Work request:
Word for word, set down every line of the entries below from the line with "Contact Us (1015, 972)" to the line with "[Digital Wellness] (230, 2352)", including both, and no other line.

Data supplied:
********

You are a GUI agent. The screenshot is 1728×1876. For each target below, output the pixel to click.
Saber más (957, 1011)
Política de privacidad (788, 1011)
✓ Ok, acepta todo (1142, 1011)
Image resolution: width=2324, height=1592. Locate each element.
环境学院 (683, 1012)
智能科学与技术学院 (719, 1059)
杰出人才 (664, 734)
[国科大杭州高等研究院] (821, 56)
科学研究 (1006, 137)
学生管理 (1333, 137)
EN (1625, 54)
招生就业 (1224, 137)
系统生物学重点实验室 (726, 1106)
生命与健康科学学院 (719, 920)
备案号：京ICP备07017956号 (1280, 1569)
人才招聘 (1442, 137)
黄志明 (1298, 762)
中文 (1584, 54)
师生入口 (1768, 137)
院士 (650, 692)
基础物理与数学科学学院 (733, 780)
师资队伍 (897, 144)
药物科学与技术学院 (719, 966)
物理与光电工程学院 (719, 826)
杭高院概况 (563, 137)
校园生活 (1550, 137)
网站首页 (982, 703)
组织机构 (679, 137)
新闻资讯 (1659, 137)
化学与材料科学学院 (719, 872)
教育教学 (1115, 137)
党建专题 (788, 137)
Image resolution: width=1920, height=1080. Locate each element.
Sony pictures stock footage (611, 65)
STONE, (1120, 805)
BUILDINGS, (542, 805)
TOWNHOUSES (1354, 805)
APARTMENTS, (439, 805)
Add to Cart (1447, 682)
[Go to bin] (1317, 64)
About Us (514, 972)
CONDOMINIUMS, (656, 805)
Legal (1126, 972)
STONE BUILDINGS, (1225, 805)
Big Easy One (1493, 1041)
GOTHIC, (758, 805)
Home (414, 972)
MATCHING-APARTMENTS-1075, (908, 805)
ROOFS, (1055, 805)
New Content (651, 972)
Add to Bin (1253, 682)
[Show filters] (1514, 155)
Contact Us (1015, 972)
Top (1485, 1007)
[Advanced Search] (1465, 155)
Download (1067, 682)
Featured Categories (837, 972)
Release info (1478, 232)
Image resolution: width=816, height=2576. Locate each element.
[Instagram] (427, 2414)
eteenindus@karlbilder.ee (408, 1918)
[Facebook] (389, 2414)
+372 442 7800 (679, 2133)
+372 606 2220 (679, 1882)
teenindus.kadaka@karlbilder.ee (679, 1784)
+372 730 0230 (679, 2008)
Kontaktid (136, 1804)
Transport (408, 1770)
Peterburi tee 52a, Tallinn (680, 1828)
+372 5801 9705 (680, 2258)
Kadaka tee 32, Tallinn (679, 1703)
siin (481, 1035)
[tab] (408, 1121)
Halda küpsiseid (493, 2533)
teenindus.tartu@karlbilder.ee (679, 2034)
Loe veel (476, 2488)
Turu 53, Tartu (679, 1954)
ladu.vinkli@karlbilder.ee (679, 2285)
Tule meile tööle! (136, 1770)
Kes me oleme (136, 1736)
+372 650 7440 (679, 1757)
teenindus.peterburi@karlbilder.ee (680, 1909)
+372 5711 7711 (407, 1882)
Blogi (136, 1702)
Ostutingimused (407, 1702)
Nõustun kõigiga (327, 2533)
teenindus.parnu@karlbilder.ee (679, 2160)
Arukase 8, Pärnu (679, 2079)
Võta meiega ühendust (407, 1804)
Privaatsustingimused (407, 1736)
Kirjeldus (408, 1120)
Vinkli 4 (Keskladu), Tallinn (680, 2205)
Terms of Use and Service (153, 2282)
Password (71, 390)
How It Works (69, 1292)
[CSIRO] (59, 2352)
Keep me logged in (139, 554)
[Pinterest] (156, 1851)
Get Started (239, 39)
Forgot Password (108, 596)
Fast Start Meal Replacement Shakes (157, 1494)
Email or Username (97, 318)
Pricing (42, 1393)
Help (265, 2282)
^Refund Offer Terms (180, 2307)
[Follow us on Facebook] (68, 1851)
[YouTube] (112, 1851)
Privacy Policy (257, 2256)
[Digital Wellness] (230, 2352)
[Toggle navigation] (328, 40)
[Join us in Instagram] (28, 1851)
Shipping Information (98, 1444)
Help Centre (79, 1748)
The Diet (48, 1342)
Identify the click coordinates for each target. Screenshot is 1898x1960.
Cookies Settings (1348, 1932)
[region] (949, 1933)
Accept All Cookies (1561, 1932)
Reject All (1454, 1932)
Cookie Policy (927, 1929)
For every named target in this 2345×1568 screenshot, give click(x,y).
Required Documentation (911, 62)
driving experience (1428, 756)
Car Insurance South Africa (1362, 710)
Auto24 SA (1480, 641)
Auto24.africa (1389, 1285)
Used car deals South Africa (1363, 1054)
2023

********

Written solution:
Contact Us (1015, 972)
Top (1485, 1007)
[Advanced Search] (1465, 155)
Download (1067, 682)
Featured Categories (837, 972)
Release info (1478, 232)
Image resolution: width=816, height=2576. Locate each element.
[Instagram] (427, 2414)
eteenindus@karlbilder.ee (408, 1918)
[Facebook] (389, 2414)
+372 442 7800 (679, 2133)
+372 606 2220 (679, 1882)
teenindus.kadaka@karlbilder.ee (679, 1784)
+372 730 0230 (679, 2008)
Kontaktid (136, 1804)
Transport (408, 1770)
Peterburi tee 52a, Tallinn (680, 1828)
+372 5801 9705 (680, 2258)
Kadaka tee 32, Tallinn (679, 1703)
siin (481, 1035)
[tab] (408, 1121)
Halda küpsiseid (493, 2533)
teenindus.tartu@karlbilder.ee (679, 2034)
Loe veel (476, 2488)
Turu 53, Tartu (679, 1954)
ladu.vinkli@karlbilder.ee (679, 2285)
Tule meile tööle! (136, 1770)
Kes me oleme (136, 1736)
+372 650 7440 (679, 1757)
teenindus.peterburi@karlbilder.ee (680, 1909)
+372 5711 7711 (407, 1882)
Blogi (136, 1702)
Ostutingimused (407, 1702)
Nõustun kõigiga (327, 2533)
teenindus.parnu@karlbilder.ee (679, 2160)
Arukase 8, Pärnu (679, 2079)
Võta meiega ühendust (407, 1804)
Privaatsustingimused (407, 1736)
Kirjeldus (408, 1120)
Vinkli 4 (Keskladu), Tallinn (680, 2205)
Terms of Use and Service (153, 2282)
Password (71, 390)
How It Works (69, 1292)
[CSIRO] (59, 2352)
Keep me logged in (139, 554)
[Pinterest] (156, 1851)
Get Started (239, 39)
Forgot Password (108, 596)
Fast Start Meal Replacement Shakes (157, 1494)
Email or Username (97, 318)
Pricing (42, 1393)
Help (265, 2282)
^Refund Offer Terms (180, 2307)
[Follow us on Facebook] (68, 1851)
[YouTube] (112, 1851)
Privacy Policy (257, 2256)
[Digital Wellness] (230, 2352)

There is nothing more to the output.